> _THE PROBLEM_:
When a line in the listing below contains the word "flag", return a copy of that line.
-- -- --
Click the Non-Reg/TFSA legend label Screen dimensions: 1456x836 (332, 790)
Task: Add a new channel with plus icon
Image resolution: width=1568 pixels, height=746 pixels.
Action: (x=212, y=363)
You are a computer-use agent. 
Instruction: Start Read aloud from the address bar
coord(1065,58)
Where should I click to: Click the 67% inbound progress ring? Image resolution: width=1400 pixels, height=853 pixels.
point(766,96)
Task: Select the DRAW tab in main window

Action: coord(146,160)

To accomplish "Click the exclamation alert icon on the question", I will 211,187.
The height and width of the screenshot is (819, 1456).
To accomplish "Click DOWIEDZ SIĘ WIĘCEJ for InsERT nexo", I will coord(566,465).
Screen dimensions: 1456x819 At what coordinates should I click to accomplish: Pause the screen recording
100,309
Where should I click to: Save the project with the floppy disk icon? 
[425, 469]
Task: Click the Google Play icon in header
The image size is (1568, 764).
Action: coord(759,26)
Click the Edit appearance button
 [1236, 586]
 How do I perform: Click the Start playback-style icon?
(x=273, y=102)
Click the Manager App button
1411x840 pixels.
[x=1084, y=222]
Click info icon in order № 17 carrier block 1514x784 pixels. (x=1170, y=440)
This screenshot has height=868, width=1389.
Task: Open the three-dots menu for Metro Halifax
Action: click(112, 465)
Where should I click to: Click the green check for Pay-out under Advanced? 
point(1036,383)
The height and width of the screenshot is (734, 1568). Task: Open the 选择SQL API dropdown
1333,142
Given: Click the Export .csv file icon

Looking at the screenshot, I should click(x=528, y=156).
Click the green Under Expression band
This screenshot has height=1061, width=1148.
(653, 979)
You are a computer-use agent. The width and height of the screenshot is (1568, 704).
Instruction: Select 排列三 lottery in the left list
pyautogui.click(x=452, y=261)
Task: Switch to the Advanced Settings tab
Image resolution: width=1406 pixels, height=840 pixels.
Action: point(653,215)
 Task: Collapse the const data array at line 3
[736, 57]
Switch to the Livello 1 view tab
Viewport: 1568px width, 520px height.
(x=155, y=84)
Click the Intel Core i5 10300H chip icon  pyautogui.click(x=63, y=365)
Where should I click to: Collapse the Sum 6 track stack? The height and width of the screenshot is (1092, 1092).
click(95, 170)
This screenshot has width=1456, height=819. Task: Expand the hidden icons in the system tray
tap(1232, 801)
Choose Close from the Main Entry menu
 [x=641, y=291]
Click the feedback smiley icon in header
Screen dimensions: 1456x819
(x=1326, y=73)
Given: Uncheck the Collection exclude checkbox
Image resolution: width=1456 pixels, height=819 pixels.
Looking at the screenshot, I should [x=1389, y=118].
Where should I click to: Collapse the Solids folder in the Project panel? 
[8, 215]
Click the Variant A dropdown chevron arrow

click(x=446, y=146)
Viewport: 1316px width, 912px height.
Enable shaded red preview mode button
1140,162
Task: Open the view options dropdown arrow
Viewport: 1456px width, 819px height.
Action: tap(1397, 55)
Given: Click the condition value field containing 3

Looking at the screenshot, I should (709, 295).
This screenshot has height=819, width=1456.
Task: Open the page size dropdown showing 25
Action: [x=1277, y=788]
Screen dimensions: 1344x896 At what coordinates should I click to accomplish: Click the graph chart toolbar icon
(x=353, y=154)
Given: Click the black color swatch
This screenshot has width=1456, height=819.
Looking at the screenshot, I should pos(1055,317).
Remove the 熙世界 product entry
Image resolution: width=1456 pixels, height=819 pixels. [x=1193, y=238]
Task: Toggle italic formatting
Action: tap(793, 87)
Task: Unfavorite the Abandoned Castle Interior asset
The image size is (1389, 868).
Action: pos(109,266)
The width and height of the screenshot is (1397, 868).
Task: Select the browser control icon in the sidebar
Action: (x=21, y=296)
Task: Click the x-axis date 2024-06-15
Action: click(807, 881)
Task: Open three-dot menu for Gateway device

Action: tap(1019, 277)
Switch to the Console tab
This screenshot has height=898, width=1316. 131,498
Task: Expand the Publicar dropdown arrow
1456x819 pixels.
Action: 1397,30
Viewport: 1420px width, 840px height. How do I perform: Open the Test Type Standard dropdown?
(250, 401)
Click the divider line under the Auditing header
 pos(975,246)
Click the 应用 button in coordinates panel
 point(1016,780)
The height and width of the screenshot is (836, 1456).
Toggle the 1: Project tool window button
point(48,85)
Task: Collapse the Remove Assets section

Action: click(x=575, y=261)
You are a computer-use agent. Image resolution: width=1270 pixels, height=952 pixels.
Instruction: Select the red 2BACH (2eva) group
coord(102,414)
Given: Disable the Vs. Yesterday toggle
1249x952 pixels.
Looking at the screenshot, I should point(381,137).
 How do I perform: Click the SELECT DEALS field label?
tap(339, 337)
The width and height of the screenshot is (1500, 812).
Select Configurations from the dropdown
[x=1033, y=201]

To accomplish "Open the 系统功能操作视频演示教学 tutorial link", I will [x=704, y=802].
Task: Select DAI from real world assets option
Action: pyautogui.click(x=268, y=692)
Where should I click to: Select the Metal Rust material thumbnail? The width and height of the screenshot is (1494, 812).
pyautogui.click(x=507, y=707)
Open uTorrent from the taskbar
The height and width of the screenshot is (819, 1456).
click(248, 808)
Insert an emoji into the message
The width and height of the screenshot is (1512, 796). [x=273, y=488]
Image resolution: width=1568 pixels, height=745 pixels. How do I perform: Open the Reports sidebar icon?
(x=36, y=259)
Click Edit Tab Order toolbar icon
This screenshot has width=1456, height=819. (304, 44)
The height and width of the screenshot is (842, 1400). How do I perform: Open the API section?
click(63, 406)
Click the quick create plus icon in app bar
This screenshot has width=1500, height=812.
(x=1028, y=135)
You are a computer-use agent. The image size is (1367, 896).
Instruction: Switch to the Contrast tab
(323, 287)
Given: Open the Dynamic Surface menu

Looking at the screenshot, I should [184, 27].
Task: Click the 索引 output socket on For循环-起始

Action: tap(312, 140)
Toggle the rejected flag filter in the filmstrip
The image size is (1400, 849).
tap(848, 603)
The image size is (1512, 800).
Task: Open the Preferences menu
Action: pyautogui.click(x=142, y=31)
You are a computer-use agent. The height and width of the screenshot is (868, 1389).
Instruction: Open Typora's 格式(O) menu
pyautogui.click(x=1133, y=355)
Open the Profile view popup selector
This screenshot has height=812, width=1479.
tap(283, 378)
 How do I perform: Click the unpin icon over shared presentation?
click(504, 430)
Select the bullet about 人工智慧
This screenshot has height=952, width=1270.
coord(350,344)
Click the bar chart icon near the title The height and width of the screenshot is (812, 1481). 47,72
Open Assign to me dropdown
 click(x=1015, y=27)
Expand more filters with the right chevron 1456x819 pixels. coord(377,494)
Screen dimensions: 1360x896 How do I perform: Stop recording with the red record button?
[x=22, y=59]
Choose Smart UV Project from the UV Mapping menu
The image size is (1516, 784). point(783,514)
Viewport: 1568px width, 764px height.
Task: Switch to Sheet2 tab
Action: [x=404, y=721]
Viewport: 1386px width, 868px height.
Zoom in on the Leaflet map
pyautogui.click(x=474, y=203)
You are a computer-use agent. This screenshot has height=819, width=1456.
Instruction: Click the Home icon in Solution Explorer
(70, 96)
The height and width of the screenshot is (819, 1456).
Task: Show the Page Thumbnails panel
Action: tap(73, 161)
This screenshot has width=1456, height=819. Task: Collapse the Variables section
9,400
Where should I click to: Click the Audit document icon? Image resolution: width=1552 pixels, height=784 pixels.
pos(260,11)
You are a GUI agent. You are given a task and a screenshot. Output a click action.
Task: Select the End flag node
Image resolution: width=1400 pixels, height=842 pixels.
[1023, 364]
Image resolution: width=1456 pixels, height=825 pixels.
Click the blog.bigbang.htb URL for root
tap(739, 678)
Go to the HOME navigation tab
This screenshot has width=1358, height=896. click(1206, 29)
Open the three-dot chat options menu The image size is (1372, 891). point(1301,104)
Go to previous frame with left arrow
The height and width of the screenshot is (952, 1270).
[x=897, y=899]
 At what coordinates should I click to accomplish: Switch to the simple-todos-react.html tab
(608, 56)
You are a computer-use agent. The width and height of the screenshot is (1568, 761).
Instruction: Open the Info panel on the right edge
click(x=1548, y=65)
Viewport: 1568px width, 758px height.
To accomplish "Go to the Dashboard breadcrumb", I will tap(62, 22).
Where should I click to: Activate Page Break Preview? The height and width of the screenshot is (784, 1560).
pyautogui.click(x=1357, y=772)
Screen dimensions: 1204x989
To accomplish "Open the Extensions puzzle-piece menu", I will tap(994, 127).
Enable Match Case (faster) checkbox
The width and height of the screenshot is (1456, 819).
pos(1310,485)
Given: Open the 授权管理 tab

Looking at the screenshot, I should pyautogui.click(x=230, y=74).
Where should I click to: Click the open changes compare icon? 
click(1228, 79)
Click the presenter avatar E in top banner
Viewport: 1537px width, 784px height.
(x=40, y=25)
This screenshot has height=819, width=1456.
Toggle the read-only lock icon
-- -- --
> _RESPONSE AREA_:
Toggle the rejected flag filter in the filmstrip
Task: Select the End flag node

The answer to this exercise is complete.